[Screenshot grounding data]
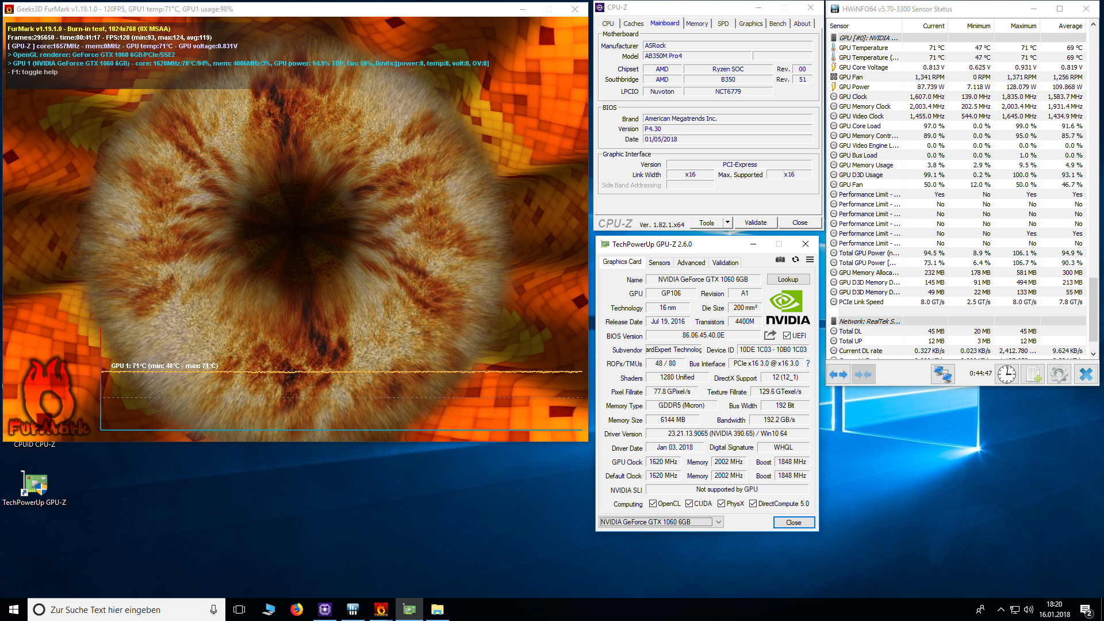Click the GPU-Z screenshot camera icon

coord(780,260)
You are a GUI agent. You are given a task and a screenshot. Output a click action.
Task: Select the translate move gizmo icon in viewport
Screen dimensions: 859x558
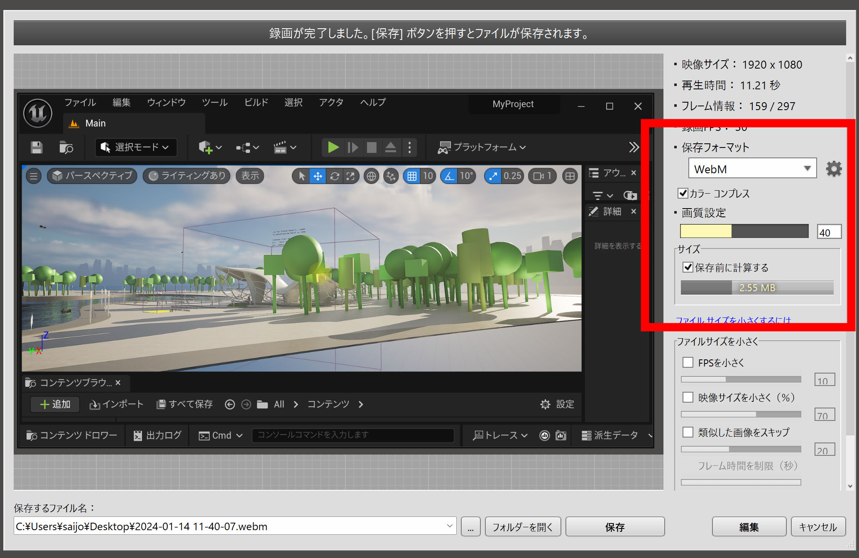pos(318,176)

» **PROBLEM TO SOLVE**: What the answer needs is every line from the one with "You are a GUI" through the last line of the data, reproduced word for word and with pictures omitted.

» **EXERCISE SOLUTION**:
You are a GUI agent. You are given a task and a screenshot. Output a click action.
Task: Select the translate move gizmo icon in viewport
Screen dimensions: 859x558
pos(318,176)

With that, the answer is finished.